[Collected data]
=== Section Start ===
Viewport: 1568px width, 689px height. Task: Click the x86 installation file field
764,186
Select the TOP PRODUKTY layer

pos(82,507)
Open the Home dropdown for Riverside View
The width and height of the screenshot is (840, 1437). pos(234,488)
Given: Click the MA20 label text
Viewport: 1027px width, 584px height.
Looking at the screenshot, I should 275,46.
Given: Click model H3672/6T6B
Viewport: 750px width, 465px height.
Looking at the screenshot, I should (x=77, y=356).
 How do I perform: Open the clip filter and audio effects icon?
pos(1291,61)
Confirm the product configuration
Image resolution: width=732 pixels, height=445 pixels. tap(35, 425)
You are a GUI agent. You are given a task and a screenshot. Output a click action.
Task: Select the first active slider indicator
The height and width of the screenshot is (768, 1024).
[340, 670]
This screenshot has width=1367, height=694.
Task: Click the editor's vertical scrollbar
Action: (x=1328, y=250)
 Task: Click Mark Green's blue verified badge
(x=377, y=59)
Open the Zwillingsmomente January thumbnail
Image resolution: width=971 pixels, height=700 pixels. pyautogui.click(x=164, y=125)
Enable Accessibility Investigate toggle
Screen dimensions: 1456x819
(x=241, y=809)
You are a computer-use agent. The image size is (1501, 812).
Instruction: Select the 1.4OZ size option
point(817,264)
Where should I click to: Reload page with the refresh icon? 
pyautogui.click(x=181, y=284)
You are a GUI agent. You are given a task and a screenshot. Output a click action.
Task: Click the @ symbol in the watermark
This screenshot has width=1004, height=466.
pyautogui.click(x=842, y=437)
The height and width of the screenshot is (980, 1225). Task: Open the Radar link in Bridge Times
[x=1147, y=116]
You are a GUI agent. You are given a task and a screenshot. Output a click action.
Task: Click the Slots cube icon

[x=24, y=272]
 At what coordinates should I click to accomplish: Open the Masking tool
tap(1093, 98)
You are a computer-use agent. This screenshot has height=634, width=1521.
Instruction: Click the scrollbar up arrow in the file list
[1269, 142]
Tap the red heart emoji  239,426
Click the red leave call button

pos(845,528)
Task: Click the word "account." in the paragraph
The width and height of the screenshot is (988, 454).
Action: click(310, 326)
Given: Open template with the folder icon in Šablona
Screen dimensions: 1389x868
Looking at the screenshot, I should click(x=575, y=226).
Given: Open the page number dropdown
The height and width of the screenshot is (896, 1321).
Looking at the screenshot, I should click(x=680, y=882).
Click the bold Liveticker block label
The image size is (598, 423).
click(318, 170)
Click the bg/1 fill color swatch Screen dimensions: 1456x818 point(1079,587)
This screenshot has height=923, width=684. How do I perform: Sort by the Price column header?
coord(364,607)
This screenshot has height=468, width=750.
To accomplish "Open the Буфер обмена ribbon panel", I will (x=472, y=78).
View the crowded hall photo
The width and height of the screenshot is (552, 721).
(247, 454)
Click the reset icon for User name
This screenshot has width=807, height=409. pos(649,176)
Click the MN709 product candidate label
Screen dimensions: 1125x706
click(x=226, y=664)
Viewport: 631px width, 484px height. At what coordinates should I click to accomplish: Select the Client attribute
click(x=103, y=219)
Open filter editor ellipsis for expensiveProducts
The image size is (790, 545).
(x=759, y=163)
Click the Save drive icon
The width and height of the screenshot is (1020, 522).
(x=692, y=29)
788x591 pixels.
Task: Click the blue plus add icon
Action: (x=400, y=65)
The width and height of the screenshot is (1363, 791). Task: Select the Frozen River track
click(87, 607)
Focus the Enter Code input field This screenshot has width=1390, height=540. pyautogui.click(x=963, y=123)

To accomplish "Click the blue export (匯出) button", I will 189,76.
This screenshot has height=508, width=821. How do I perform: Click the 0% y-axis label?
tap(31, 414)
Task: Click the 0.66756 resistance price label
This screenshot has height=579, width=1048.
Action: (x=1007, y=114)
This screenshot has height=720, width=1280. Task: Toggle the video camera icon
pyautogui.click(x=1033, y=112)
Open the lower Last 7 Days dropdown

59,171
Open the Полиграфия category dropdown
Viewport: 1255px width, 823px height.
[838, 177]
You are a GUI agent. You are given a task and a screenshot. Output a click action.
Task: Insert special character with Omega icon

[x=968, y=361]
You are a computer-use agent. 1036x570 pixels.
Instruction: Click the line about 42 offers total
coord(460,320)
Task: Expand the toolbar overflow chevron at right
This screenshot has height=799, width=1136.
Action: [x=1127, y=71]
=== Section End ===
→ What the task asks
Each record shown above must be printed once more, exactly.

→ Reply
Viewport: 1568px width, 689px height. Task: Click the x86 installation file field
764,186
Select the TOP PRODUKTY layer

pos(82,507)
Open the Home dropdown for Riverside View
The width and height of the screenshot is (840, 1437). pos(234,488)
Given: Click the MA20 label text
Viewport: 1027px width, 584px height.
Looking at the screenshot, I should 275,46.
Given: Click model H3672/6T6B
Viewport: 750px width, 465px height.
Looking at the screenshot, I should (x=77, y=356).
 How do I perform: Open the clip filter and audio effects icon?
pos(1291,61)
Confirm the product configuration
Image resolution: width=732 pixels, height=445 pixels. tap(35, 425)
You are a GUI agent. You are given a task and a screenshot. Output a click action.
Task: Select the first active slider indicator
The height and width of the screenshot is (768, 1024).
[340, 670]
This screenshot has width=1367, height=694.
Task: Click the editor's vertical scrollbar
Action: (x=1328, y=250)
 Task: Click Mark Green's blue verified badge
(x=377, y=59)
Open the Zwillingsmomente January thumbnail
Image resolution: width=971 pixels, height=700 pixels. pyautogui.click(x=164, y=125)
Enable Accessibility Investigate toggle
Screen dimensions: 1456x819
(x=241, y=809)
You are a computer-use agent. The image size is (1501, 812).
Instruction: Select the 1.4OZ size option
point(817,264)
Where should I click to: Reload page with the refresh icon? 
pyautogui.click(x=181, y=284)
You are a GUI agent. You are given a task and a screenshot. Output a click action.
Task: Click the @ symbol in the watermark
This screenshot has width=1004, height=466.
pyautogui.click(x=842, y=437)
The height and width of the screenshot is (980, 1225). Task: Open the Radar link in Bridge Times
[x=1147, y=116]
You are a GUI agent. You are given a task and a screenshot. Output a click action.
Task: Click the Slots cube icon

[x=24, y=272]
 At what coordinates should I click to accomplish: Open the Masking tool
tap(1093, 98)
You are a computer-use agent. This screenshot has height=634, width=1521.
Instruction: Click the scrollbar up arrow in the file list
[1269, 142]
Tap the red heart emoji  239,426
Click the red leave call button

pos(845,528)
Task: Click the word "account." in the paragraph
The width and height of the screenshot is (988, 454).
Action: click(310, 326)
Given: Open template with the folder icon in Šablona
Screen dimensions: 1389x868
Looking at the screenshot, I should click(x=575, y=226).
Given: Open the page number dropdown
The height and width of the screenshot is (896, 1321).
Looking at the screenshot, I should click(x=680, y=882).
Click the bold Liveticker block label
The image size is (598, 423).
click(318, 170)
Click the bg/1 fill color swatch Screen dimensions: 1456x818 point(1079,587)
This screenshot has height=923, width=684. How do I perform: Sort by the Price column header?
coord(364,607)
This screenshot has height=468, width=750.
To accomplish "Open the Буфер обмена ribbon panel", I will (x=472, y=78).
View the crowded hall photo
The width and height of the screenshot is (552, 721).
(247, 454)
Click the reset icon for User name
This screenshot has width=807, height=409. pos(649,176)
Click the MN709 product candidate label
Screen dimensions: 1125x706
click(x=226, y=664)
Viewport: 631px width, 484px height. At what coordinates should I click to accomplish: Select the Client attribute
click(x=103, y=219)
Open filter editor ellipsis for expensiveProducts
The image size is (790, 545).
(x=759, y=163)
Click the Save drive icon
The width and height of the screenshot is (1020, 522).
(x=692, y=29)
788x591 pixels.
Task: Click the blue plus add icon
Action: (x=400, y=65)
The width and height of the screenshot is (1363, 791). Task: Select the Frozen River track
click(87, 607)
Focus the Enter Code input field This screenshot has width=1390, height=540. pyautogui.click(x=963, y=123)

To accomplish "Click the blue export (匯出) button", I will 189,76.
This screenshot has height=508, width=821. How do I perform: Click the 0% y-axis label?
tap(31, 414)
Task: Click the 0.66756 resistance price label
This screenshot has height=579, width=1048.
Action: (x=1007, y=114)
This screenshot has height=720, width=1280. Task: Toggle the video camera icon
pyautogui.click(x=1033, y=112)
Open the lower Last 7 Days dropdown

59,171
Open the Полиграфия category dropdown
Viewport: 1255px width, 823px height.
[838, 177]
You are a GUI agent. You are given a task and a screenshot. Output a click action.
Task: Insert special character with Omega icon

[x=968, y=361]
You are a computer-use agent. 1036x570 pixels.
Instruction: Click the line about 42 offers total
coord(460,320)
Task: Expand the toolbar overflow chevron at right
This screenshot has height=799, width=1136.
Action: [x=1127, y=71]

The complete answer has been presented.